**PROBLEM TO WORK ON**
Respond with nothing but the number of lines in this data that include the word "computer".

**Collected data**
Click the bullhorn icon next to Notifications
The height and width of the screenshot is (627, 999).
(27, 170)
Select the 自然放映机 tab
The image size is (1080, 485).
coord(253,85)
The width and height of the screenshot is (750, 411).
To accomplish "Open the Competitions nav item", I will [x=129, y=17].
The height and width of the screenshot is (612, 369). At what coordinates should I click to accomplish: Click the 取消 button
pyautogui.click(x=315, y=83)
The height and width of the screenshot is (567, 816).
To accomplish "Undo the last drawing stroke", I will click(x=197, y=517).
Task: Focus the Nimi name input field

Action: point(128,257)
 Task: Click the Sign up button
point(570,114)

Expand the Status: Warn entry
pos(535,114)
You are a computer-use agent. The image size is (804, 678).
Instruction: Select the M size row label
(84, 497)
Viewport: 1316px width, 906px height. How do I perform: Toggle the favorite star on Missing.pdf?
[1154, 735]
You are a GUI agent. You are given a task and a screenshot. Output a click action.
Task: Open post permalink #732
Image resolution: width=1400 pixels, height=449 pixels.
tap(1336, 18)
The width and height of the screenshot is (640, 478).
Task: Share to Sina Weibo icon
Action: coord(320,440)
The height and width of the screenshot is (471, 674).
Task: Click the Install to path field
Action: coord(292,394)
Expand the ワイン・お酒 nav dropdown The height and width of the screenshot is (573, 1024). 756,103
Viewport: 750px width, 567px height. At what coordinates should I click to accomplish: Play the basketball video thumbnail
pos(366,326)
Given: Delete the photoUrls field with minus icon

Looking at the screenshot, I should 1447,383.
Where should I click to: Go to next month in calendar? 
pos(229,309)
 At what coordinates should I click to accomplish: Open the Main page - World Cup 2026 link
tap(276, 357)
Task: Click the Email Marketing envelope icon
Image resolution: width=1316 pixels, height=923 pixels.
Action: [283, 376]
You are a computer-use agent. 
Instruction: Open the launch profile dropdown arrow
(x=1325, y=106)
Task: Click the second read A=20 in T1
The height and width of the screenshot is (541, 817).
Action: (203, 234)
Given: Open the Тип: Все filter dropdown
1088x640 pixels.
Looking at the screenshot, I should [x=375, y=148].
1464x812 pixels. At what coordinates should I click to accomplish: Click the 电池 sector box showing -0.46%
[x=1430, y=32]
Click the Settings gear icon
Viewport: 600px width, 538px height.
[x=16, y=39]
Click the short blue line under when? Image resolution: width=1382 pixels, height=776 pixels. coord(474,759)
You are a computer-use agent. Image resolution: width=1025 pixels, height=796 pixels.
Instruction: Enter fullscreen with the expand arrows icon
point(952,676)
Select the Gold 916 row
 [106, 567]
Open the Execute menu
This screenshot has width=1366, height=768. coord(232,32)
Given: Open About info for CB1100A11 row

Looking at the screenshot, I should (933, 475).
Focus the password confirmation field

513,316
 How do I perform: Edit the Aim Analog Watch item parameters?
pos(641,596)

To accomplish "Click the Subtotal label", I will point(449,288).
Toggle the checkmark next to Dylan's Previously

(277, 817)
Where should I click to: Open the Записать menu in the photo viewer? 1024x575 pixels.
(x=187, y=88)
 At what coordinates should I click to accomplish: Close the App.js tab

**EXERCISE ANSWER**
3